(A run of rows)
┌──

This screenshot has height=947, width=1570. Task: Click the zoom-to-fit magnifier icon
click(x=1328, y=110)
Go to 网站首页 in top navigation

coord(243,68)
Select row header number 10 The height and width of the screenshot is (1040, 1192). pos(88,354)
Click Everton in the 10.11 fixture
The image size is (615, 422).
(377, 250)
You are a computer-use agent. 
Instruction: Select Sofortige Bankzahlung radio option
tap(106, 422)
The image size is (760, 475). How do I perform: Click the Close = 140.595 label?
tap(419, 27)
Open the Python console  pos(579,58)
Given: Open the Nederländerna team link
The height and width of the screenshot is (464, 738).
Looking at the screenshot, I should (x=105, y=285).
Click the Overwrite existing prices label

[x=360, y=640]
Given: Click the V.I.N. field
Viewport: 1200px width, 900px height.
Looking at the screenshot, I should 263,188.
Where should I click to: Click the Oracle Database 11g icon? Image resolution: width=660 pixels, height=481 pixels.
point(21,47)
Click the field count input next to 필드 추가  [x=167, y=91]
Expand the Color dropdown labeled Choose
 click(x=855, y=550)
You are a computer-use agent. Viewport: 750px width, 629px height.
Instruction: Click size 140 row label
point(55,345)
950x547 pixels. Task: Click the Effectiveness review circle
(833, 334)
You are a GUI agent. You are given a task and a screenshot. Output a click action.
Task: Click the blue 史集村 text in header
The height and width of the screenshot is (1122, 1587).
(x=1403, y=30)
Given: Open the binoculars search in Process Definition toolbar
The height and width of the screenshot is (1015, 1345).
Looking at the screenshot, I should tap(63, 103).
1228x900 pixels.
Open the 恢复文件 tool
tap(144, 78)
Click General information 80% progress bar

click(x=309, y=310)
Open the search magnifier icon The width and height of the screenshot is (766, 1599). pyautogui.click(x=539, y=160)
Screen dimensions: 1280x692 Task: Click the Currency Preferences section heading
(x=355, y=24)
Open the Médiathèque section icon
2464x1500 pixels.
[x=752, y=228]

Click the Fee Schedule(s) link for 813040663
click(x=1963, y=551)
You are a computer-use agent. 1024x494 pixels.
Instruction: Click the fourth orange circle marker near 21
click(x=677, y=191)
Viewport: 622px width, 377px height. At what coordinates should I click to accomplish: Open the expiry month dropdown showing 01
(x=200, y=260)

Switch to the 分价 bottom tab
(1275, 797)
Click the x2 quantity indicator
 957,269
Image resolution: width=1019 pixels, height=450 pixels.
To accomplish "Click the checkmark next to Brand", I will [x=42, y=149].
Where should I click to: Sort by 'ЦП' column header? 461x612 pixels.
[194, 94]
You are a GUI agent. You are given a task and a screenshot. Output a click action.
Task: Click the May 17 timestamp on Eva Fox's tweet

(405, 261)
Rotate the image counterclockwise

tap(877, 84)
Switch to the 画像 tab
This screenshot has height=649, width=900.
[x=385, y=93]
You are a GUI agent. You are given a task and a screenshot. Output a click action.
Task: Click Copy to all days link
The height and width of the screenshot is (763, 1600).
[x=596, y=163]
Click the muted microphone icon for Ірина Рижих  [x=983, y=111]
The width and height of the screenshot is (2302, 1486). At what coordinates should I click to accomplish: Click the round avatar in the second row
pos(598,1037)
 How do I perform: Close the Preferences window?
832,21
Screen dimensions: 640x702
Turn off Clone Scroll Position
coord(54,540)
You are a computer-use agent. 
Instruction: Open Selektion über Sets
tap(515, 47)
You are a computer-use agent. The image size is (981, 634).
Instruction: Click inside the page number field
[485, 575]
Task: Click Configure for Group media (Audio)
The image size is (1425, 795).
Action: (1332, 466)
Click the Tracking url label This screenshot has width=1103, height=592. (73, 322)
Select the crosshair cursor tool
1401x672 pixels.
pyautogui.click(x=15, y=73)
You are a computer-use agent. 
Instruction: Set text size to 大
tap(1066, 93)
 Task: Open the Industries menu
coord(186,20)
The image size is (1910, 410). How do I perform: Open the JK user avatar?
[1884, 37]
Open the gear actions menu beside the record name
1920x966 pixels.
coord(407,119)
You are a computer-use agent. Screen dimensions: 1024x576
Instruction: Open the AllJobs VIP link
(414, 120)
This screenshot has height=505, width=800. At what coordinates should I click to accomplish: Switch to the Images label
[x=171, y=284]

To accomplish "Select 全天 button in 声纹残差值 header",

└──

- TASK OBJECTIVE: Reproduce every row above word for word, from the first to the last.

- EXERCISE RESPONSE:
This screenshot has height=947, width=1570. Task: Click the zoom-to-fit magnifier icon
click(x=1328, y=110)
Go to 网站首页 in top navigation

coord(243,68)
Select row header number 10 The height and width of the screenshot is (1040, 1192). pos(88,354)
Click Everton in the 10.11 fixture
The image size is (615, 422).
(377, 250)
You are a computer-use agent. 
Instruction: Select Sofortige Bankzahlung radio option
tap(106, 422)
The image size is (760, 475). How do I perform: Click the Close = 140.595 label?
tap(419, 27)
Open the Python console  pos(579,58)
Given: Open the Nederländerna team link
The height and width of the screenshot is (464, 738).
Looking at the screenshot, I should (x=105, y=285).
Click the Overwrite existing prices label

[x=360, y=640]
Given: Click the V.I.N. field
Viewport: 1200px width, 900px height.
Looking at the screenshot, I should 263,188.
Where should I click to: Click the Oracle Database 11g icon? Image resolution: width=660 pixels, height=481 pixels.
point(21,47)
Click the field count input next to 필드 추가  [x=167, y=91]
Expand the Color dropdown labeled Choose
 click(x=855, y=550)
You are a computer-use agent. Viewport: 750px width, 629px height.
Instruction: Click size 140 row label
point(55,345)
950x547 pixels. Task: Click the Effectiveness review circle
(833, 334)
You are a GUI agent. You are given a task and a screenshot. Output a click action.
Task: Click the blue 史集村 text in header
The height and width of the screenshot is (1122, 1587).
(x=1403, y=30)
Given: Open the binoculars search in Process Definition toolbar
The height and width of the screenshot is (1015, 1345).
Looking at the screenshot, I should tap(63, 103).
1228x900 pixels.
Open the 恢复文件 tool
tap(144, 78)
Click General information 80% progress bar

click(x=309, y=310)
Open the search magnifier icon The width and height of the screenshot is (766, 1599). pyautogui.click(x=539, y=160)
Screen dimensions: 1280x692 Task: Click the Currency Preferences section heading
(x=355, y=24)
Open the Médiathèque section icon
2464x1500 pixels.
[x=752, y=228]

Click the Fee Schedule(s) link for 813040663
click(x=1963, y=551)
You are a computer-use agent. 1024x494 pixels.
Instruction: Click the fourth orange circle marker near 21
click(x=677, y=191)
Viewport: 622px width, 377px height. At what coordinates should I click to accomplish: Open the expiry month dropdown showing 01
(x=200, y=260)

Switch to the 分价 bottom tab
(1275, 797)
Click the x2 quantity indicator
 957,269
Image resolution: width=1019 pixels, height=450 pixels.
To accomplish "Click the checkmark next to Brand", I will [x=42, y=149].
Where should I click to: Sort by 'ЦП' column header? 461x612 pixels.
[194, 94]
You are a GUI agent. You are given a task and a screenshot. Output a click action.
Task: Click the May 17 timestamp on Eva Fox's tweet

(405, 261)
Rotate the image counterclockwise

tap(877, 84)
Switch to the 画像 tab
This screenshot has height=649, width=900.
[x=385, y=93]
You are a GUI agent. You are given a task and a screenshot. Output a click action.
Task: Click Copy to all days link
The height and width of the screenshot is (763, 1600).
[x=596, y=163]
Click the muted microphone icon for Ірина Рижих  [x=983, y=111]
The width and height of the screenshot is (2302, 1486). At what coordinates should I click to accomplish: Click the round avatar in the second row
pos(598,1037)
 How do I perform: Close the Preferences window?
832,21
Screen dimensions: 640x702
Turn off Clone Scroll Position
coord(54,540)
You are a computer-use agent. 
Instruction: Open Selektion über Sets
tap(515, 47)
You are a computer-use agent. The image size is (981, 634).
Instruction: Click inside the page number field
[485, 575]
Task: Click Configure for Group media (Audio)
The image size is (1425, 795).
Action: (1332, 466)
Click the Tracking url label This screenshot has width=1103, height=592. (73, 322)
Select the crosshair cursor tool
1401x672 pixels.
pyautogui.click(x=15, y=73)
You are a computer-use agent. 
Instruction: Set text size to 大
tap(1066, 93)
 Task: Open the Industries menu
coord(186,20)
The image size is (1910, 410). How do I perform: Open the JK user avatar?
[1884, 37]
Open the gear actions menu beside the record name
1920x966 pixels.
coord(407,119)
You are a computer-use agent. Screen dimensions: 1024x576
Instruction: Open the AllJobs VIP link
(414, 120)
This screenshot has height=505, width=800. At what coordinates should I click to accomplish: Switch to the Images label
[x=171, y=284]

To accomplish "Select 全天 button in 声纹残差值 header",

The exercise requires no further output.